Top of Source records

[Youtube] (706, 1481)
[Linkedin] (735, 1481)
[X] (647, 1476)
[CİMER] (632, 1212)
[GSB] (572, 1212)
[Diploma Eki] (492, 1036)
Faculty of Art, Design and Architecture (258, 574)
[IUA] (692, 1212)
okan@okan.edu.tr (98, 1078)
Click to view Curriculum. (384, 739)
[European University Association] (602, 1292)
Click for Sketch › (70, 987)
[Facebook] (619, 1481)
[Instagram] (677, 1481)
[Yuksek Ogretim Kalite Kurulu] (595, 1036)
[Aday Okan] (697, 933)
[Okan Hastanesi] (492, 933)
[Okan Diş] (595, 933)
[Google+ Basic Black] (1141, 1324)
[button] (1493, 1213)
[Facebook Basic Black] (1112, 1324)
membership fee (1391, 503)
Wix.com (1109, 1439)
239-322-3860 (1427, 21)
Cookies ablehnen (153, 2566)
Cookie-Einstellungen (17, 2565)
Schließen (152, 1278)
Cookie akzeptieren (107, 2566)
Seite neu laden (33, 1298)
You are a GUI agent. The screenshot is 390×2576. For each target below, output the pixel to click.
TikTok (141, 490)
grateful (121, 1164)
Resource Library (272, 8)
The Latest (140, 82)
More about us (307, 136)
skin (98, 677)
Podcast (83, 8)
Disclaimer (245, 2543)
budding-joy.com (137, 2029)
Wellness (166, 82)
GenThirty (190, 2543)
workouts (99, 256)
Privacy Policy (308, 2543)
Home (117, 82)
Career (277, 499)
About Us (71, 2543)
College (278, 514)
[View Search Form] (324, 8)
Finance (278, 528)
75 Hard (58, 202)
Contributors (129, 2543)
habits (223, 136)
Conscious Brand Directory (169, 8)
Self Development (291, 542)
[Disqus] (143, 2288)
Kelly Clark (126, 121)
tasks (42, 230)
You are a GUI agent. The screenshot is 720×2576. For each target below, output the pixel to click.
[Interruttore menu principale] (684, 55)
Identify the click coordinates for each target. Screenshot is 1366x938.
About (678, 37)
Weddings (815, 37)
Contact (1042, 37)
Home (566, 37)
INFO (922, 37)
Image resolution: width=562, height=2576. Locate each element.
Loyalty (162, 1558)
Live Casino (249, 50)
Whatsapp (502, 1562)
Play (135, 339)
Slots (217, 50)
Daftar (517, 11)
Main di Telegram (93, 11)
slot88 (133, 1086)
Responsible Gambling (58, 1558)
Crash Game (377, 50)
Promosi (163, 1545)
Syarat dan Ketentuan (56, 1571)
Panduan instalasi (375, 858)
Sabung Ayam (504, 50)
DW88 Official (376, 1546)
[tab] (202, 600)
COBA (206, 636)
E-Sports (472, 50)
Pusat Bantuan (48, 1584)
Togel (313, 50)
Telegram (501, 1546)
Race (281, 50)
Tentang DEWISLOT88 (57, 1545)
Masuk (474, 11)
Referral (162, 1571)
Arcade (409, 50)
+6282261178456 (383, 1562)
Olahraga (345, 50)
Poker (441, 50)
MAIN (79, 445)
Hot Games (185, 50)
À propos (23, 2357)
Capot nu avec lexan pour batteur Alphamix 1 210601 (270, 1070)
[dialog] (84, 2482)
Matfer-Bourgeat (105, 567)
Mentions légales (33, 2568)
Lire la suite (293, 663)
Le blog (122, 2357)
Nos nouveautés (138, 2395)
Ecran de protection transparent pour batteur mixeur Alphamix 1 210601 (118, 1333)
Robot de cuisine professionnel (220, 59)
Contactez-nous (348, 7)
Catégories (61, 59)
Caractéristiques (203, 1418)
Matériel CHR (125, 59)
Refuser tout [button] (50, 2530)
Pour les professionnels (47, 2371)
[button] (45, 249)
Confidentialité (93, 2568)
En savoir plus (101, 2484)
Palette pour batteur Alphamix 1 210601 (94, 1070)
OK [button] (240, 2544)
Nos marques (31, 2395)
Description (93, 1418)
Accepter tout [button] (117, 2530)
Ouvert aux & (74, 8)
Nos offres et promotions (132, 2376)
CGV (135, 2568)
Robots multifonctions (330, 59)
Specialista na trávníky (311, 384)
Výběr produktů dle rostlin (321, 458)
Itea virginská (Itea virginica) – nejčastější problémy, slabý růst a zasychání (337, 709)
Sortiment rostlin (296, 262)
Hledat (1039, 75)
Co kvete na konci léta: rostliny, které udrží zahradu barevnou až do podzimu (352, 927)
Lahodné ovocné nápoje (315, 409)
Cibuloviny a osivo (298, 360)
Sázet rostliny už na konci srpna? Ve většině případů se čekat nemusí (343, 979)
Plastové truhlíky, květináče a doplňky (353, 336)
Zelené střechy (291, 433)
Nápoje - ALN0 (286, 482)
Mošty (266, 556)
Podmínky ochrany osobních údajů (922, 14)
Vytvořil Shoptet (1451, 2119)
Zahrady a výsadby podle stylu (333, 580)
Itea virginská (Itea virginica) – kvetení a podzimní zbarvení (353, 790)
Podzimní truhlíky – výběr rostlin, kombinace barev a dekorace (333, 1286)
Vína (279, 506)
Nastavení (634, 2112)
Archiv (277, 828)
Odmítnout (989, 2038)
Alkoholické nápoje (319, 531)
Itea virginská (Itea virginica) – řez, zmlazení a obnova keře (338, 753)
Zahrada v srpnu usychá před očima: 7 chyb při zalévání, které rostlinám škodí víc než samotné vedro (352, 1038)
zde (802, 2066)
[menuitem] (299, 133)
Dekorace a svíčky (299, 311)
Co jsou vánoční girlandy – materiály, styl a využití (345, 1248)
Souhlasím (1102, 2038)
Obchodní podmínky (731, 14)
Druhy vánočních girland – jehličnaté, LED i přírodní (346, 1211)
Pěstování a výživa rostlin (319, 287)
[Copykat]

Bottom of Source records

* Problem details *
All that is needed is the exact run of lines above from the line containing "Panduan instalasi (375, 858)" through the line containing "Masuk (474, 11)", both of them included.

* Task result *
Panduan instalasi (375, 858)
Sabung Ayam (504, 50)
DW88 Official (376, 1546)
[tab] (202, 600)
COBA (206, 636)
E-Sports (472, 50)
Pusat Bantuan (48, 1584)
Togel (313, 50)
Telegram (501, 1546)
Race (281, 50)
Tentang DEWISLOT88 (57, 1545)
Masuk (474, 11)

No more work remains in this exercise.